On the plains and in the vales of Oklahoma, Grew a flower of the Tyrian hue, The color that is loved by the Redman, That tells him light and life, And love are true.
Long ago it flamed in beauty on the prairies, Lighting reaching vistas with its glow; Ere advent of the whiteman and his fences, Told the care-free, roving hunter He must go.
The throng, the herd, and greed have madly trampled Prairie, woodland, valley, and the height; Crushed the feath’ry flower and rudely blighted Its pride and life and beauty, And its light.
Today ’tis found in silent glades and meadows Where by twos and threes it greets the May.
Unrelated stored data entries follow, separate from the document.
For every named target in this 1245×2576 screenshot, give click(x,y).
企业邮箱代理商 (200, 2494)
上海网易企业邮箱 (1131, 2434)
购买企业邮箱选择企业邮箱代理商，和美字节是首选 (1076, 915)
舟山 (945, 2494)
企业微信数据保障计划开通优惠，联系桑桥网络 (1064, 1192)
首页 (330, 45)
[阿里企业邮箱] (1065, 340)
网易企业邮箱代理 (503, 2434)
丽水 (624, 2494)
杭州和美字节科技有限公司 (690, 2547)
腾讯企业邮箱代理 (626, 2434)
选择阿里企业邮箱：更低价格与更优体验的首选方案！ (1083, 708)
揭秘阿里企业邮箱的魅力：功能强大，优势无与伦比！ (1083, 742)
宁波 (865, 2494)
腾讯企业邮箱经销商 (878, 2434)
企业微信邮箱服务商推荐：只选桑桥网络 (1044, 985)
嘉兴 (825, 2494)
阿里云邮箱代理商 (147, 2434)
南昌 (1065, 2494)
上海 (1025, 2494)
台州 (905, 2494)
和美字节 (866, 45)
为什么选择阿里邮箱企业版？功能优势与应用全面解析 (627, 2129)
Like the scattered braves who loved its color, It has passed, been trodden out Along the way.
As the oriflamme it flaunted through past ages Went to gladden the fairness of the earth; So the greatness of the Indian will linger In the land that loves them both And gave them birth.
This poem is in the public domain. Published in Poem-a-Day on November 10, 2024, by the Academy of American Poets.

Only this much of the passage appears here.